In the part of the rows that opens at the very start and closes with the line containing "click(466, 372)", change "viewport grip" to "resize handle" and write that part out again with nothing else altered. Leave the pictures out of your answer.

(Records)
═══
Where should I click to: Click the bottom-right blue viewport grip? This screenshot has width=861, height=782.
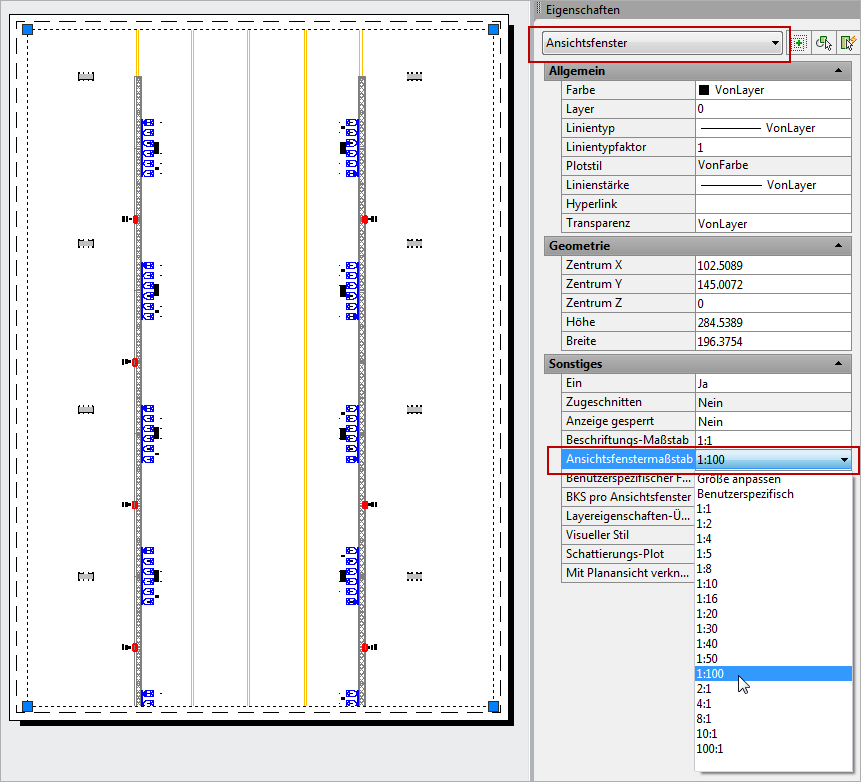[494, 706]
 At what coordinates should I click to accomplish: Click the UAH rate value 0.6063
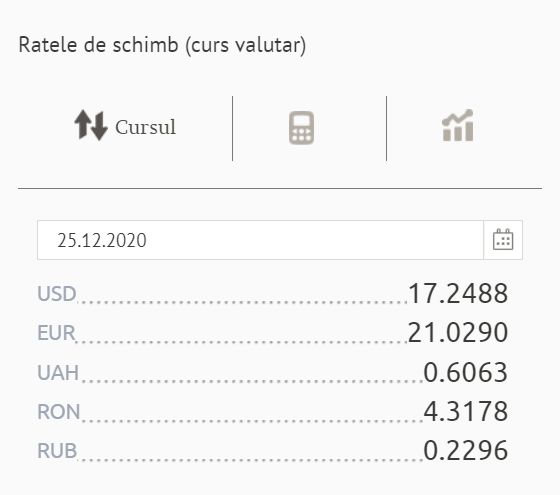click(466, 372)
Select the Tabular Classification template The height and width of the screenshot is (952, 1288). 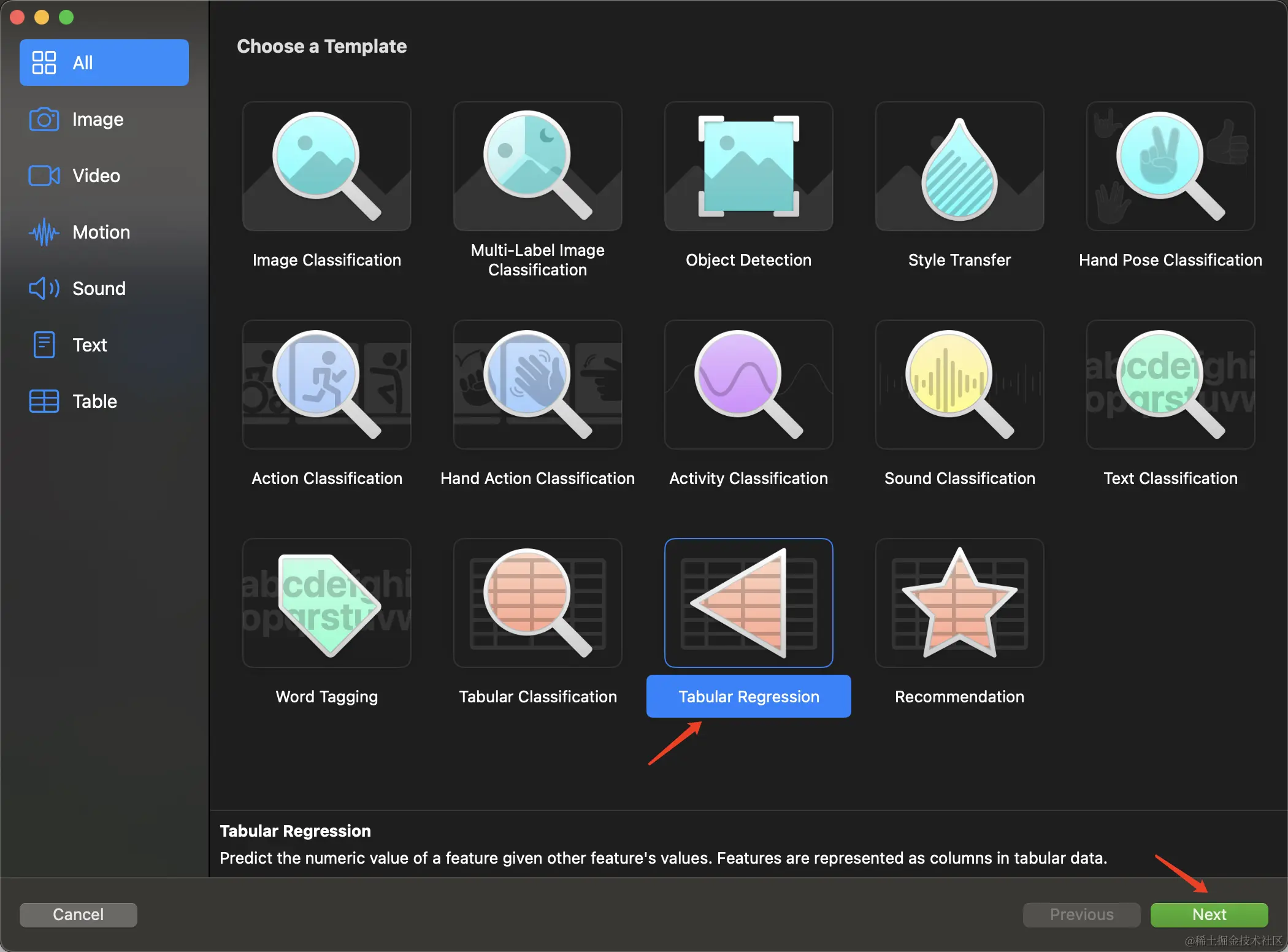[x=537, y=603]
═══
**Full output**
Where should I click to: Click the bottom-right blue resize handle? This screenshot has width=861, height=782.
[494, 706]
 At what coordinates should I click to accomplish: Click the UAH rate value 0.6063
click(466, 372)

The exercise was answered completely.